Because microprocessors are so fast, computer architecture design has evolved towards adding various levels of caching between compute units and the main memory, in order to hide the latency of bringing the bits to the brains. However, the key insight here is that these caches are partially shared among the CPUs, which means that perfect performance isolation of co-hosted containers is not possible. If the container running on the core next to your container suddenly decides to fetch a lot of data from the RAM, it will inevitably result in more cache misses for you (and hence a potential performance degradation).

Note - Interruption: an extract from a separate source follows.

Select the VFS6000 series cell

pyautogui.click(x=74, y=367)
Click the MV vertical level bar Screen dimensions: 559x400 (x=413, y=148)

Traditionally it has been the responsibility of the operating system’s task scheduler to mitigate this performance isolation problem. In Linux, the current mainstream solution is CFS (Completely Fair Scheduler). Its goal is to assign running processes to time slices of the CPU in a “fair” way.
CFS is widely used and therefore well tested and Linux machines around the world run with reasonable performance. So why mess with it? As it turns out, for the large majority of Netflix use cases, its performance is far from optimal.

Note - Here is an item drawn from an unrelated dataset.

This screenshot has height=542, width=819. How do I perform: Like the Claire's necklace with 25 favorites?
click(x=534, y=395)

Titus is Netflix’s container platform. Every month, we run millions of containers on thousands of machines on Titus, serving hundreds of internal applications and customers. These applications range from critical low-latency services powering our customer-facing video streaming service, to batch jobs for encoding or machine learning.
Maintaining performance isolation between these different applications is critical to ensuring a good experience for internal and external customers.